Entries shown Block Start

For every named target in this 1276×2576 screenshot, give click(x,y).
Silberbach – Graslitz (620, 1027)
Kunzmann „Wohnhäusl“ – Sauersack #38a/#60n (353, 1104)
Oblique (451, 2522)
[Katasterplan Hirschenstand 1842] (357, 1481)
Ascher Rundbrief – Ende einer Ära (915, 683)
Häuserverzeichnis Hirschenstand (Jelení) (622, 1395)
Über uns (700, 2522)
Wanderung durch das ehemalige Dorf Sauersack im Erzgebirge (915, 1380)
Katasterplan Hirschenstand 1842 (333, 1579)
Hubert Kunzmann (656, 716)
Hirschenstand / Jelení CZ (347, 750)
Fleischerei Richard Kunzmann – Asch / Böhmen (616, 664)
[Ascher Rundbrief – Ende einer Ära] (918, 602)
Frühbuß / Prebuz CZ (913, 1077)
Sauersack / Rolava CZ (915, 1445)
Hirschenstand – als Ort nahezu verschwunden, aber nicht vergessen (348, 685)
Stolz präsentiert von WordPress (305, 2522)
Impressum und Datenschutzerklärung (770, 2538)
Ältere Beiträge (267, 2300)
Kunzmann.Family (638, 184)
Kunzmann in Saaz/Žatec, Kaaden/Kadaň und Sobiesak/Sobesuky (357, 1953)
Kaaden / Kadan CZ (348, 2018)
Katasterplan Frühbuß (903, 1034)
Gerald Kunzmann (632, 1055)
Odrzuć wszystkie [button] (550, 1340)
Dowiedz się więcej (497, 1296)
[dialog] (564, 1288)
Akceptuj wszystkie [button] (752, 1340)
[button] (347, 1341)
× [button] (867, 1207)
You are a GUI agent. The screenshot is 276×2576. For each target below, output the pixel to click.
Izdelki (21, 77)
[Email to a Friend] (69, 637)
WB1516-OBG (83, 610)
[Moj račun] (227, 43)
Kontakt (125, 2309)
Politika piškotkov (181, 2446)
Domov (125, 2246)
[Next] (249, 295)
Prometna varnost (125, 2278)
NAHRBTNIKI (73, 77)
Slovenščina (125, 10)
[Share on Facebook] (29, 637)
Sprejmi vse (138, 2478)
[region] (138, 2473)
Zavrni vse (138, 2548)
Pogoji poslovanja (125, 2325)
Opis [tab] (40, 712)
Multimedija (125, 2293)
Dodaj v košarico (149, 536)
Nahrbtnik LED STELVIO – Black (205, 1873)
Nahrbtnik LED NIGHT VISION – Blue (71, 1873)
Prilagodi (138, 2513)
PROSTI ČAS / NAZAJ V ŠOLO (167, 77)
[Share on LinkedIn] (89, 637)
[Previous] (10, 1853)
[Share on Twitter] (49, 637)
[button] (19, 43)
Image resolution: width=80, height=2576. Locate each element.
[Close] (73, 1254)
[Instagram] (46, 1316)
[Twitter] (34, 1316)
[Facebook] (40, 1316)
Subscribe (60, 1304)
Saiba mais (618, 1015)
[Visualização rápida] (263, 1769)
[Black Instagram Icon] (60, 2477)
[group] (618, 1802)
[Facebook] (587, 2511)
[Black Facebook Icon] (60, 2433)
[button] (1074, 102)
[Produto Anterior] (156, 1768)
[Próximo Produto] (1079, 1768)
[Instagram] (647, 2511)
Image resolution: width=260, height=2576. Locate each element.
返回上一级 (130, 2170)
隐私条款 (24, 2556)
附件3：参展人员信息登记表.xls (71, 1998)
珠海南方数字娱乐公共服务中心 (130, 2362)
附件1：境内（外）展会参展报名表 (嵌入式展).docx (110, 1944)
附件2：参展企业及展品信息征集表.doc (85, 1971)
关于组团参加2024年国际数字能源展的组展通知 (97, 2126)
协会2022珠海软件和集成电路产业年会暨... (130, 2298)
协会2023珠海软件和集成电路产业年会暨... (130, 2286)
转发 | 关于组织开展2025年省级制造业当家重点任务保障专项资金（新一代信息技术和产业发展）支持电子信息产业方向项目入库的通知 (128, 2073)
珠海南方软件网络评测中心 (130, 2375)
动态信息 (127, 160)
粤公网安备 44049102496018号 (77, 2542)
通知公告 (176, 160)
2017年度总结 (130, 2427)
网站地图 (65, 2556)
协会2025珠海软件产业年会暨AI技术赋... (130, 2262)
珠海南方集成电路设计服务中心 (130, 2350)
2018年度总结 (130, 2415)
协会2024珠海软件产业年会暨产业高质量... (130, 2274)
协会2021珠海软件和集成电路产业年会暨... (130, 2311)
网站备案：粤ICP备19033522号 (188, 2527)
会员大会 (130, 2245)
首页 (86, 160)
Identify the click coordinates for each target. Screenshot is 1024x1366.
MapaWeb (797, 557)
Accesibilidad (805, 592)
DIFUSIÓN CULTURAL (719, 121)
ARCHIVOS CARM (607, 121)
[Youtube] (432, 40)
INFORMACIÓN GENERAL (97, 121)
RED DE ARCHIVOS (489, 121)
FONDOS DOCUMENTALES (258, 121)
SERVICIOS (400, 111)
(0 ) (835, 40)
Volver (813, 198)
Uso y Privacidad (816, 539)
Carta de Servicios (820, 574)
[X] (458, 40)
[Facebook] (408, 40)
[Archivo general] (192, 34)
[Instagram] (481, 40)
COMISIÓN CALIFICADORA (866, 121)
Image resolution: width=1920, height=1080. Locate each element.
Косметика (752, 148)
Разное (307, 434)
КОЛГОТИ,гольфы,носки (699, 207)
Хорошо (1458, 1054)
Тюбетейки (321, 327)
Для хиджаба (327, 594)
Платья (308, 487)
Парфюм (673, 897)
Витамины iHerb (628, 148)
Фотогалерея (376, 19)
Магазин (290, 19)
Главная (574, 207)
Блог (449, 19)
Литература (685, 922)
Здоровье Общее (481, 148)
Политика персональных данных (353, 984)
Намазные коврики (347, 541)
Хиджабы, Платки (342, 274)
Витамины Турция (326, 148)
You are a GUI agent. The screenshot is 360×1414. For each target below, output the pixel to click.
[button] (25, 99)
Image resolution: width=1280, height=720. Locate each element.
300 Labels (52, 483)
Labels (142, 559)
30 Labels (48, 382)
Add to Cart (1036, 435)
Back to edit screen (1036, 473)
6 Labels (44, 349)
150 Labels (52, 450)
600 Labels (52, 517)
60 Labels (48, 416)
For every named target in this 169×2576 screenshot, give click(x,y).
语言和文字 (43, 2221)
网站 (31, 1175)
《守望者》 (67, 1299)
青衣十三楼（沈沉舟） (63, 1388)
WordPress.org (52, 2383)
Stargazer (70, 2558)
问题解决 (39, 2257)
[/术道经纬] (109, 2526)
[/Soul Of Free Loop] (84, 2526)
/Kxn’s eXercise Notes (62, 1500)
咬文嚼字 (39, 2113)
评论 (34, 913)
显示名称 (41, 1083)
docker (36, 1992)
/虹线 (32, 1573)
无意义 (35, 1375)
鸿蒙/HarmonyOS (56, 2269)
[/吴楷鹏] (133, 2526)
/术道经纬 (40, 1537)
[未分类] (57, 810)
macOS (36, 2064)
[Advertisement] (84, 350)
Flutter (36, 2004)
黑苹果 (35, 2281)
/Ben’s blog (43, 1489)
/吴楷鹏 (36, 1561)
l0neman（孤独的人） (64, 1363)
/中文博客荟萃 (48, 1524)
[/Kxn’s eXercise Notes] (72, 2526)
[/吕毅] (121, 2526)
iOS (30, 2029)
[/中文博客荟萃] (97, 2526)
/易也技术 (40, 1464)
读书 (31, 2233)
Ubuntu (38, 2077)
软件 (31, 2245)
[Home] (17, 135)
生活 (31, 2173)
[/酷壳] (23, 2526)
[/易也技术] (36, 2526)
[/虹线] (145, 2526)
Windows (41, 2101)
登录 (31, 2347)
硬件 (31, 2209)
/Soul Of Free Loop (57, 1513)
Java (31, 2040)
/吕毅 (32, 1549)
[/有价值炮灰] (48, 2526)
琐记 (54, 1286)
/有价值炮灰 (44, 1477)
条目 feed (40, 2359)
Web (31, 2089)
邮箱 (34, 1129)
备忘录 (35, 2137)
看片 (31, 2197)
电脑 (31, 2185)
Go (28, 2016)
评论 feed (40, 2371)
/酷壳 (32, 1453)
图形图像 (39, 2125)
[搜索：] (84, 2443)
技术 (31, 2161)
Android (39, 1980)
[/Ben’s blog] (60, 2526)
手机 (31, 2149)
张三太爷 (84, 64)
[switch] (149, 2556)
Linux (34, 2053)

Entries shown Block End

### What you need to do
In the material above, transcribe exactly the lines beginning at the one with "Volver (813, 198)" and ending at the one with "Тюбетейки (321, 327)", both included.

### Solution to this task
Volver (813, 198)
Uso y Privacidad (816, 539)
Carta de Servicios (820, 574)
[X] (458, 40)
[Facebook] (408, 40)
[Archivo general] (192, 34)
[Instagram] (481, 40)
COMISIÓN CALIFICADORA (866, 121)
Image resolution: width=1920, height=1080. Locate each element.
Косметика (752, 148)
Разное (307, 434)
КОЛГОТИ,гольфы,носки (699, 207)
Хорошо (1458, 1054)
Тюбетейки (321, 327)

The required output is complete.